### Stored items

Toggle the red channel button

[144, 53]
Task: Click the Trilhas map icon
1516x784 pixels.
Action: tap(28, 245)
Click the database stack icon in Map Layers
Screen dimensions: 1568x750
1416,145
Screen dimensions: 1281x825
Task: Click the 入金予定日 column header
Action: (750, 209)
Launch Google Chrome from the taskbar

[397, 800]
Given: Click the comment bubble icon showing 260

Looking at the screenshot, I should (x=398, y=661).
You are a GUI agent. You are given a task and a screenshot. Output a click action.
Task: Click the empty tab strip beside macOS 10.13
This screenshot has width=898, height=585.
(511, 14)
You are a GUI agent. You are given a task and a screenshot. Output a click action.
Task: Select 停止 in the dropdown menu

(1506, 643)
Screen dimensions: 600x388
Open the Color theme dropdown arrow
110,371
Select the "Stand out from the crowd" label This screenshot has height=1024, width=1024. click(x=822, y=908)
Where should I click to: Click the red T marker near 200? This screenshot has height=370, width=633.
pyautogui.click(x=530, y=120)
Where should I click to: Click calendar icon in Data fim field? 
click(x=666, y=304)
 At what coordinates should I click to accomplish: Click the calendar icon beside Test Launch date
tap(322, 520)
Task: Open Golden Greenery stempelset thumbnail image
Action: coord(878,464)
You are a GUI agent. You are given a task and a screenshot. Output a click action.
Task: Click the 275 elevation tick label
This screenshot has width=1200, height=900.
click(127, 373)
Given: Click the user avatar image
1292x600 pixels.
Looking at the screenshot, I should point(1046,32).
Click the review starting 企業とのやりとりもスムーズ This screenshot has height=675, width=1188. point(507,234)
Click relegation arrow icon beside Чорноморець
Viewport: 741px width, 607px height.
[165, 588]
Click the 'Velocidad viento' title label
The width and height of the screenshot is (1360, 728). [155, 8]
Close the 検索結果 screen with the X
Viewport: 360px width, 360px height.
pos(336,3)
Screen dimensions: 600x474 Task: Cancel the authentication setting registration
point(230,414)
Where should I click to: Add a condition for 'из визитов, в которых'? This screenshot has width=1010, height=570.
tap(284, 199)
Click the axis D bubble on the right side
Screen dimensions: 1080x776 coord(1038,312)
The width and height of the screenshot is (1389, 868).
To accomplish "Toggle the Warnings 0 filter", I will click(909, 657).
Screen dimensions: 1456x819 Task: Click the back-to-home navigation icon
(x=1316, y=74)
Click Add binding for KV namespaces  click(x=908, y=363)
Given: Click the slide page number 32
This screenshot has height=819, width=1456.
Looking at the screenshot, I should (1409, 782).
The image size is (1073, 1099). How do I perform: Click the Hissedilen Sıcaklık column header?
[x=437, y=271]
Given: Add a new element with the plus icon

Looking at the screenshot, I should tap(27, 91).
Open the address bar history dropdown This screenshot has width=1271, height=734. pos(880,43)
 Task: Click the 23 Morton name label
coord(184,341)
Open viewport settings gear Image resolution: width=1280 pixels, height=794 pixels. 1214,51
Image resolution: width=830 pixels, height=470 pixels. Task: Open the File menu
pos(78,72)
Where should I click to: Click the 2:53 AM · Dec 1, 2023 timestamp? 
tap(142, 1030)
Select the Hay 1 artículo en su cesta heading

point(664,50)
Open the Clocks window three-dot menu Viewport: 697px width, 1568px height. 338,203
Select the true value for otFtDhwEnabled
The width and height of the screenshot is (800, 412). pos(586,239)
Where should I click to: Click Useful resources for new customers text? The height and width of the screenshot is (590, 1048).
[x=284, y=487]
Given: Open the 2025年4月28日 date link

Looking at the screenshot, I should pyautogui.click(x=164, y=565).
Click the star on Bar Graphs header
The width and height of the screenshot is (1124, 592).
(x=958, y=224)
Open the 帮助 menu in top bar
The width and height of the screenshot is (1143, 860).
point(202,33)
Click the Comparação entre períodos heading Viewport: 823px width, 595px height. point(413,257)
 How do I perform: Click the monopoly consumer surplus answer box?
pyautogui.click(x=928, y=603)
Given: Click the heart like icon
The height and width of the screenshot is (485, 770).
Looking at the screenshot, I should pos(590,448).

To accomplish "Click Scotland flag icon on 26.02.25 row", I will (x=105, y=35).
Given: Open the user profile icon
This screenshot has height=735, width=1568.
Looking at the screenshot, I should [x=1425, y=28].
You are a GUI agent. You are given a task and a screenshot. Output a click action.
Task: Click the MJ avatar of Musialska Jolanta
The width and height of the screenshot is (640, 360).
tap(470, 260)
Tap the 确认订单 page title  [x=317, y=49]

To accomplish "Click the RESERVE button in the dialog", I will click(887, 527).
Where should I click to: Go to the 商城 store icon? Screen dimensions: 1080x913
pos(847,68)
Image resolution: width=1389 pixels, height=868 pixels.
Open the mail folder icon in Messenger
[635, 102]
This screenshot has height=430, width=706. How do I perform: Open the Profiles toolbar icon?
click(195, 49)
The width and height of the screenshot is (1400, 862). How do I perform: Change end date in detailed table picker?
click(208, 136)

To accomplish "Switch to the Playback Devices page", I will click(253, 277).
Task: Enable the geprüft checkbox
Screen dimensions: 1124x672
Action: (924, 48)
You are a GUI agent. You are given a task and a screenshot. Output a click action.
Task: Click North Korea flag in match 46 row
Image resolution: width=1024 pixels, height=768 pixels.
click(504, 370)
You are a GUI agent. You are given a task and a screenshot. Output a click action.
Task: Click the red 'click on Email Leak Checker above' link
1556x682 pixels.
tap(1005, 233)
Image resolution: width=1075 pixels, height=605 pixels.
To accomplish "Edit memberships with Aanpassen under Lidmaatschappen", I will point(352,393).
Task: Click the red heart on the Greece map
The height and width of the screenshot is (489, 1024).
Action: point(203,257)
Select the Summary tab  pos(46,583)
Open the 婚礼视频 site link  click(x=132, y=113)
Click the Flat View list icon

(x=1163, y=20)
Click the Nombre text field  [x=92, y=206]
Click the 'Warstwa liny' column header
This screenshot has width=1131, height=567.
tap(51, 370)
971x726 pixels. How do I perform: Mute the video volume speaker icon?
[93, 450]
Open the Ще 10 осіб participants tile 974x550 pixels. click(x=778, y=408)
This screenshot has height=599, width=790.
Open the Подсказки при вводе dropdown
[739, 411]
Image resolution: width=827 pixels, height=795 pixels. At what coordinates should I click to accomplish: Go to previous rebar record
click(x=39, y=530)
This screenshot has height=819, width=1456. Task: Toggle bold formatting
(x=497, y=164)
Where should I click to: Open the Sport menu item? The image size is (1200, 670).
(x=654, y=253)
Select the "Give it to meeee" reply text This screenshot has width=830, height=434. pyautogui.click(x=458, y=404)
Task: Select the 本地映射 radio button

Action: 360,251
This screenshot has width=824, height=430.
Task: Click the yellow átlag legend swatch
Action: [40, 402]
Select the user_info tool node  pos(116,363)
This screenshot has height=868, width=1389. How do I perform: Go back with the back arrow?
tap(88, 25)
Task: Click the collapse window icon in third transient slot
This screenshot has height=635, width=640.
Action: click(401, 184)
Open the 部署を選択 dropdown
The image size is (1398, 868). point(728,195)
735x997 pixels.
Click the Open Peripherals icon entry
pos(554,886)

### WRITTEN EXERCISE
Copy the listing word for word, from the line with "Image resolution: width=1389" to the line with "(x=497, y=164)", including both of those lines.

### WORKED ANSWER
Image resolution: width=1389 pixels, height=868 pixels.
Open the mail folder icon in Messenger
[635, 102]
This screenshot has height=430, width=706. How do I perform: Open the Profiles toolbar icon?
click(195, 49)
The width and height of the screenshot is (1400, 862). How do I perform: Change end date in detailed table picker?
click(208, 136)

To accomplish "Switch to the Playback Devices page", I will click(253, 277).
Task: Enable the geprüft checkbox
Screen dimensions: 1124x672
Action: (924, 48)
You are a GUI agent. You are given a task and a screenshot. Output a click action.
Task: Click North Korea flag in match 46 row
Image resolution: width=1024 pixels, height=768 pixels.
click(504, 370)
You are a GUI agent. You are given a task and a screenshot. Output a click action.
Task: Click the red 'click on Email Leak Checker above' link
1556x682 pixels.
tap(1005, 233)
Image resolution: width=1075 pixels, height=605 pixels.
To accomplish "Edit memberships with Aanpassen under Lidmaatschappen", I will point(352,393).
Task: Click the red heart on the Greece map
The height and width of the screenshot is (489, 1024).
Action: point(203,257)
Select the Summary tab  pos(46,583)
Open the 婚礼视频 site link  click(x=132, y=113)
Click the Flat View list icon

(x=1163, y=20)
Click the Nombre text field  [x=92, y=206]
Click the 'Warstwa liny' column header
This screenshot has width=1131, height=567.
tap(51, 370)
971x726 pixels. How do I perform: Mute the video volume speaker icon?
[93, 450]
Open the Ще 10 осіб participants tile 974x550 pixels. click(x=778, y=408)
This screenshot has height=599, width=790.
Open the Подсказки при вводе dropdown
[739, 411]
Image resolution: width=827 pixels, height=795 pixels. At what coordinates should I click to accomplish: Go to previous rebar record
click(x=39, y=530)
This screenshot has height=819, width=1456. Task: Toggle bold formatting
(x=497, y=164)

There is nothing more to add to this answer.